Any cat that is being considered for a kidney transplant must be thoroughly screened to ensure that they are healthy enough for the procedure. A typical screening includes:
- Blood testing (including basic blood panel, blood typing, and blood pressure monitoring)
- Urine culture
- Feline leukemia virus screening
- Feline AIDS screening
- Screening for toxoplasmosis
- Cardiac evaluation
- Abdominal ultrasound
- Dental evaluation
- Cross match testing between the recipient cat and the donor cat to ensure compatibility
Is Your Dog a Candidate for a Kidney Transplant?
The screening procedure for dogs is usually the same as it is for cats. Just like cats, the dog should be otherwise healthy and free of disease and must undergo certain tests. In addition to many of the tests carried out on cats, dogs must also be screened for heartworm disease and blood clotting disorders.

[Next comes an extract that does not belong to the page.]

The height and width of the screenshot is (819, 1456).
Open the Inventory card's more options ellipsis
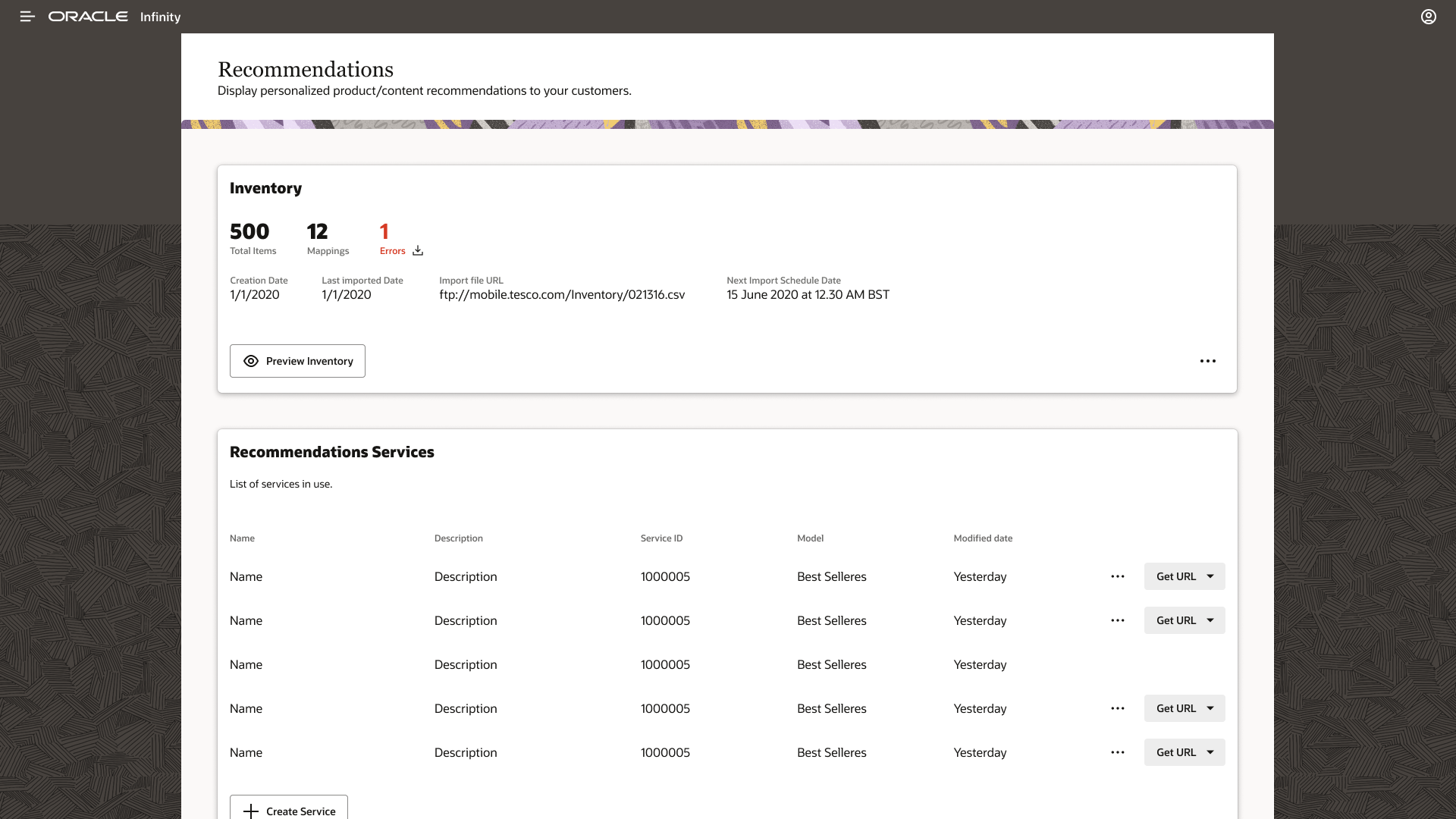point(1207,361)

Even if your cat or dog is a good candidate for a kidney transplant, there are certain factors to consider before jumping into the procedure:
- Potential Complications: Kidney transplants do not always go smoothly, and common complications include rejection of the new kidney (and thus the return of kidney failure); infection as a result of immunosuppressive therapy (common in dogs); blood clots; and scarring of the ureter (the tube that carries urine from the new kidney to the bladder. If scarring occurs, another surgery is required).
- Cost: Kidney transplants tend to be very expensive; they can range anywhere from $12,000 to $20,000. In addition, pets that receive new kidneys will require immunosuppressive medication for the rest of their lives. The most widely prescribed immunosuppressive drug – Cyclosporine – costs around $150 for a month’s supply. The University of Georgia estimates that owners generally end up spending around $1000 a year for medications and follow-up testing.
- Long-term Care: As mentioned above, pets that receive new kidneys will need to take medication for the rest of their lives. You must commit to administering the medication twice a day. In addition, the use of Cyclosporine requires periodic blood level monitoring, and the long-term use of the drug increases your pet’s chance of developing cancer.
If you are thinking about a kidney transplant for your pet, talk to your veterinarian.